What is expected = Your task is to transcribe the entries below exactly, from their first line down to the line containing "Given: Click the Time: 1 s label", and to stop there.
### Data section ###
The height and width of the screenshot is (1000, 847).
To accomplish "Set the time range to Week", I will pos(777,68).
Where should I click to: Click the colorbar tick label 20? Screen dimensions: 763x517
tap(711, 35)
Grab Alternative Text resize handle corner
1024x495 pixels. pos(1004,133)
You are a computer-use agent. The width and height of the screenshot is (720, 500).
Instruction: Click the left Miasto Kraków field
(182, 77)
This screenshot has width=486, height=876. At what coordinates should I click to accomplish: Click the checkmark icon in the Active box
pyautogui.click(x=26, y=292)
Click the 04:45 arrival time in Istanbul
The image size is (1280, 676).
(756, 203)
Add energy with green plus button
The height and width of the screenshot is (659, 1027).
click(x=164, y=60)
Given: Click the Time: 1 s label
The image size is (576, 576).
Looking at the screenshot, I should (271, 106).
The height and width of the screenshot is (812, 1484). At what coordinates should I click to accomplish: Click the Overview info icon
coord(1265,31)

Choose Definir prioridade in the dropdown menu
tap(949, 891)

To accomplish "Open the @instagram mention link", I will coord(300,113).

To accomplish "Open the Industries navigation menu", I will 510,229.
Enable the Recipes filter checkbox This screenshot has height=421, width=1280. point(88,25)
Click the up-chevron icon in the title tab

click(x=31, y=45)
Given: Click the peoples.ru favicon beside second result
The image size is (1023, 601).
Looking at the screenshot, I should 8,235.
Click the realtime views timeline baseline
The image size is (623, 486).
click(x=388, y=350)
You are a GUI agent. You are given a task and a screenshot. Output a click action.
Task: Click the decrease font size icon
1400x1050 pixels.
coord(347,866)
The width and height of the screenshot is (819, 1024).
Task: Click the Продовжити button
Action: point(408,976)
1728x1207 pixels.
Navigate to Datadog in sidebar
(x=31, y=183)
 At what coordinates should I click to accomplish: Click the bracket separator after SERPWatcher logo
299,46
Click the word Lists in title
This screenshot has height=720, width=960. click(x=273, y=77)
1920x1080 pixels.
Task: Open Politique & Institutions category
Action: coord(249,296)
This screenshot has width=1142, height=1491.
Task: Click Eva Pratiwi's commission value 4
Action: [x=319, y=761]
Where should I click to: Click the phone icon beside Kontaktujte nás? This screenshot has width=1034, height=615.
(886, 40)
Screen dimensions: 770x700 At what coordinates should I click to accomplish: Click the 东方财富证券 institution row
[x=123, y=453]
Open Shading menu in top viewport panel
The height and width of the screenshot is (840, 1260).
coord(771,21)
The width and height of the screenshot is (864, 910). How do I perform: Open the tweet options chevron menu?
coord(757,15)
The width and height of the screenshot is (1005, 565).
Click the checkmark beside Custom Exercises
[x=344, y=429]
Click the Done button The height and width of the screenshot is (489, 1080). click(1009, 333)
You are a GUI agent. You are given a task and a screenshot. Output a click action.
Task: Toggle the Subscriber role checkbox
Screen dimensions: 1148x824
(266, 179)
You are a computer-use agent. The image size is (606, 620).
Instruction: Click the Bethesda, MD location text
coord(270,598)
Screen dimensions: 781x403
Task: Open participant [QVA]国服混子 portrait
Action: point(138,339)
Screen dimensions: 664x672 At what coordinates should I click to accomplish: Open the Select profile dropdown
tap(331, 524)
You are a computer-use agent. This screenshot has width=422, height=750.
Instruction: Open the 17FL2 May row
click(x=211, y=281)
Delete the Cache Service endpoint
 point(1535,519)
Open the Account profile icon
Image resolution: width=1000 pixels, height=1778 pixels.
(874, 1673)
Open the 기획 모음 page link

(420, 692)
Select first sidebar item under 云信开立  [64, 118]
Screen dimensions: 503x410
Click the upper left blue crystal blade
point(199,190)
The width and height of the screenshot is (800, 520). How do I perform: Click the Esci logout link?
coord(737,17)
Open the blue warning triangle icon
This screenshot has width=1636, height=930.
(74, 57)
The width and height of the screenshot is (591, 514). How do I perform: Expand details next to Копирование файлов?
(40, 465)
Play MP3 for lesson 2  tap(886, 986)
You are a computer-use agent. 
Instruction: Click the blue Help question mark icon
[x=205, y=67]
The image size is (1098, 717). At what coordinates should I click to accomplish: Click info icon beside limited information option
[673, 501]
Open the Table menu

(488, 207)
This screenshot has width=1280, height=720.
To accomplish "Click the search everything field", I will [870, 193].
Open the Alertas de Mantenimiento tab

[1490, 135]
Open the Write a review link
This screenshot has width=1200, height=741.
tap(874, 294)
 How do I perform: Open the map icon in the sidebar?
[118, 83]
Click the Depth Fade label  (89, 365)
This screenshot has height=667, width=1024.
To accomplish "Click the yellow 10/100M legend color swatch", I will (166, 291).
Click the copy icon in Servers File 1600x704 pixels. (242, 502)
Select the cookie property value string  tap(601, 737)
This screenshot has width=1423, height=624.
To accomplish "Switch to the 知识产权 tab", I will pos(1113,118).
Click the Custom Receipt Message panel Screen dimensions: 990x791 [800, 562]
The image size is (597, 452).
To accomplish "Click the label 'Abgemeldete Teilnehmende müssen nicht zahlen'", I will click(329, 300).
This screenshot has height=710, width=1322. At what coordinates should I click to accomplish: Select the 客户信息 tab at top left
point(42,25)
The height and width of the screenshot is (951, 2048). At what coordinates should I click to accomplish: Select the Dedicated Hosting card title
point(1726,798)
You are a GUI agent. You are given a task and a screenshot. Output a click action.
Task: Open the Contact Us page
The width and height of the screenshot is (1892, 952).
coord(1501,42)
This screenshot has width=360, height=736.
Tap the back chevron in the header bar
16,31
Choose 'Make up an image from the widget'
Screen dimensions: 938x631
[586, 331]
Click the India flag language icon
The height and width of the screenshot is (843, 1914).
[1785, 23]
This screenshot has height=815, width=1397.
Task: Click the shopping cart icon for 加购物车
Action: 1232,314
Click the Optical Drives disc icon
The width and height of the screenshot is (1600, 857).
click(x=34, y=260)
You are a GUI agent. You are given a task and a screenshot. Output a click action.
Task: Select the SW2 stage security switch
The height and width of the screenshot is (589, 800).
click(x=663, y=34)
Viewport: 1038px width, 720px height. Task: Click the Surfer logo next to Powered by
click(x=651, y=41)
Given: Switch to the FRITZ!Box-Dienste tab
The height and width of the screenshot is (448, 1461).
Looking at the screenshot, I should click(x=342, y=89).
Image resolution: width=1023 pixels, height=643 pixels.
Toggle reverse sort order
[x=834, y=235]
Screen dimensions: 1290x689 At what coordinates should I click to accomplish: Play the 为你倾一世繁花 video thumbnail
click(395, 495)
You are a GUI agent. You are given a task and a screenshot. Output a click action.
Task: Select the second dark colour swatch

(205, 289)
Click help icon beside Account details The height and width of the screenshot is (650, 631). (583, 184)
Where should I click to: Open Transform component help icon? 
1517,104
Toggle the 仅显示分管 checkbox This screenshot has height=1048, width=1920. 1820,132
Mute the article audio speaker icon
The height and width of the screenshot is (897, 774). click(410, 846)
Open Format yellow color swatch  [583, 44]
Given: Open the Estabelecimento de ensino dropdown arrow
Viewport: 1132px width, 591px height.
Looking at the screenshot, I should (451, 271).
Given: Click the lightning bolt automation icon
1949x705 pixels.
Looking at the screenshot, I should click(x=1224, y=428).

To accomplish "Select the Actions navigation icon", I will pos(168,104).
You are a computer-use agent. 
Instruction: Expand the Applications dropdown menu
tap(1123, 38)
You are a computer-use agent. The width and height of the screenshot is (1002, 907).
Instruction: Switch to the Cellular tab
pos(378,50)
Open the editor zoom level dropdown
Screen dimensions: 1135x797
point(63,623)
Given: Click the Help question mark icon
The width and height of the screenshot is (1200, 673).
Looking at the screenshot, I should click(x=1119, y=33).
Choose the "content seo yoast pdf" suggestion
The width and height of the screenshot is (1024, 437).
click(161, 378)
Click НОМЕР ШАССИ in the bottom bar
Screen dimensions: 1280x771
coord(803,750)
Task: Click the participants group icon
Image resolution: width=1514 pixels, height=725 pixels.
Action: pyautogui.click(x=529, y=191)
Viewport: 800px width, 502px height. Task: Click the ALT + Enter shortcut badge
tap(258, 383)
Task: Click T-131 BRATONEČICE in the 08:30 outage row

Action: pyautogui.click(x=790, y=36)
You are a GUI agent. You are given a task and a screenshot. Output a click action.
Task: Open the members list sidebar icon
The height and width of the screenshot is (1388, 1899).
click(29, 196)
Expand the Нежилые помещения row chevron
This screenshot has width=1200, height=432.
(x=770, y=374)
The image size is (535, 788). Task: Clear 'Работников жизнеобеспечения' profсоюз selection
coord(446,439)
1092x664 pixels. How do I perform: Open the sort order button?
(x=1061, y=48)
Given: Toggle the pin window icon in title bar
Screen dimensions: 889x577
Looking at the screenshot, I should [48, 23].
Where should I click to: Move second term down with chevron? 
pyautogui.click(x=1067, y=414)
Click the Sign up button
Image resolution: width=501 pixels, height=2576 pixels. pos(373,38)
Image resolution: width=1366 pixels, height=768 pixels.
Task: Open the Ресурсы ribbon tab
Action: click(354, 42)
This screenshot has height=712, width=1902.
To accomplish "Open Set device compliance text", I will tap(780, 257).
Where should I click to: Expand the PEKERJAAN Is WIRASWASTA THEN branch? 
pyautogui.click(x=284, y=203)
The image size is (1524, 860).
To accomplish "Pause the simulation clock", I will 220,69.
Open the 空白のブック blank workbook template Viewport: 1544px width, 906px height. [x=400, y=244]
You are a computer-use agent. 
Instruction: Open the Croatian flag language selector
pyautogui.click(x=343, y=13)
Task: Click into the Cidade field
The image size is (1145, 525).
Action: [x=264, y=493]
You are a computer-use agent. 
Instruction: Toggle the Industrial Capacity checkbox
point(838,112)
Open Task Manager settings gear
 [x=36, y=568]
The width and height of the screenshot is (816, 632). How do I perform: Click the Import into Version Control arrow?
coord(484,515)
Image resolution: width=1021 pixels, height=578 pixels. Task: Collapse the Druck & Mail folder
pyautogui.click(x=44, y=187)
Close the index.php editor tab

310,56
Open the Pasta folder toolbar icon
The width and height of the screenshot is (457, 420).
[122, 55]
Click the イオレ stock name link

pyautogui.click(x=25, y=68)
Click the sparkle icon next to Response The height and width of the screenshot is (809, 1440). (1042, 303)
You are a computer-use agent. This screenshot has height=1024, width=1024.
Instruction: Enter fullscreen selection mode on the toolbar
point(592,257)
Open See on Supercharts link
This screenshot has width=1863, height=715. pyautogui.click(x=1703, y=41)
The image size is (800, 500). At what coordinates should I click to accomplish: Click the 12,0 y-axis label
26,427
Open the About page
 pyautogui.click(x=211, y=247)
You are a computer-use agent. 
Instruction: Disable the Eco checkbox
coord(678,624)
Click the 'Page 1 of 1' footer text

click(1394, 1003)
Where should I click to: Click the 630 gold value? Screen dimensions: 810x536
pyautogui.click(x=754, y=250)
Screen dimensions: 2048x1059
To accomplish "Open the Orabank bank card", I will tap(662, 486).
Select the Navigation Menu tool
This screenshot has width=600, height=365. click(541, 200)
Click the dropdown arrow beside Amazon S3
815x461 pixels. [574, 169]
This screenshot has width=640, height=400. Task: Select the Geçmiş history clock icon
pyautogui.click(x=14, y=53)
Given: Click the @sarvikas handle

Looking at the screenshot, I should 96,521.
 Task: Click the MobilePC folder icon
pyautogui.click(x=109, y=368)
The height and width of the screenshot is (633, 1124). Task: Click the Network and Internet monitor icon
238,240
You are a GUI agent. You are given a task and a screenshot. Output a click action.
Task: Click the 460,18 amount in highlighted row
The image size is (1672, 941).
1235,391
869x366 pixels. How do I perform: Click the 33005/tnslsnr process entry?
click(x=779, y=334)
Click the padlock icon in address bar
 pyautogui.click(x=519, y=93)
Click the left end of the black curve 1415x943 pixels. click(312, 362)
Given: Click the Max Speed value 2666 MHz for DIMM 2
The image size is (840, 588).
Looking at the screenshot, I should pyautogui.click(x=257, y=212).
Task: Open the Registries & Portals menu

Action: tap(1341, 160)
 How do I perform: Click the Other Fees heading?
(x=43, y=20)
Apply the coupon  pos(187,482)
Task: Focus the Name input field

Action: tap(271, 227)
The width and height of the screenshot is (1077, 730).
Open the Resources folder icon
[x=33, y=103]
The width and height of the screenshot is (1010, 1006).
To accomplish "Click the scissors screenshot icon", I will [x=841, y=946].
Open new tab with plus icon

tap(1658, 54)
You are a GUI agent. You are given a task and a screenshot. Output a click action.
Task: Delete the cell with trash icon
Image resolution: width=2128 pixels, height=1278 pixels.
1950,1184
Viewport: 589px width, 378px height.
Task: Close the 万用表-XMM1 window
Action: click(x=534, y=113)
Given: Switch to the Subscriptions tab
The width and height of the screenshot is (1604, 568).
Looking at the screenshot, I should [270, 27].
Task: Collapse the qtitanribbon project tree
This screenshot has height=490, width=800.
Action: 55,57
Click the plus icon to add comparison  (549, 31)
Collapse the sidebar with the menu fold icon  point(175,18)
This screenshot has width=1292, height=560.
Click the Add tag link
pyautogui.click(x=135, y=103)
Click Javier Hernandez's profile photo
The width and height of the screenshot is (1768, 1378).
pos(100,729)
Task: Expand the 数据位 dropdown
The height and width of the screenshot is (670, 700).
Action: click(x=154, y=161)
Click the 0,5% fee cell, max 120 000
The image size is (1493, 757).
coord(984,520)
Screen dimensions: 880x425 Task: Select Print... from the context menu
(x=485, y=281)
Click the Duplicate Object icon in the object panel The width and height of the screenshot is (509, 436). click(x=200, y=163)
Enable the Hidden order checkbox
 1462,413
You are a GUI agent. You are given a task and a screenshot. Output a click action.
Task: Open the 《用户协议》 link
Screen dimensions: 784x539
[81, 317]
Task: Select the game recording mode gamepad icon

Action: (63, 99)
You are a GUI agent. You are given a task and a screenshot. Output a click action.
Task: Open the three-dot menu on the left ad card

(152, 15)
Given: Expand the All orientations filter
###
Result of this exercise =
The height and width of the screenshot is (1000, 847).
To accomplish "Set the time range to Week", I will pos(777,68).
Where should I click to: Click the colorbar tick label 20? Screen dimensions: 763x517
tap(711, 35)
Grab Alternative Text resize handle corner
1024x495 pixels. pos(1004,133)
You are a computer-use agent. The width and height of the screenshot is (720, 500).
Instruction: Click the left Miasto Kraków field
(182, 77)
This screenshot has width=486, height=876. At what coordinates should I click to accomplish: Click the checkmark icon in the Active box
pyautogui.click(x=26, y=292)
Click the 04:45 arrival time in Istanbul
The image size is (1280, 676).
(756, 203)
Add energy with green plus button
The height and width of the screenshot is (659, 1027).
click(x=164, y=60)
Given: Click the Time: 1 s label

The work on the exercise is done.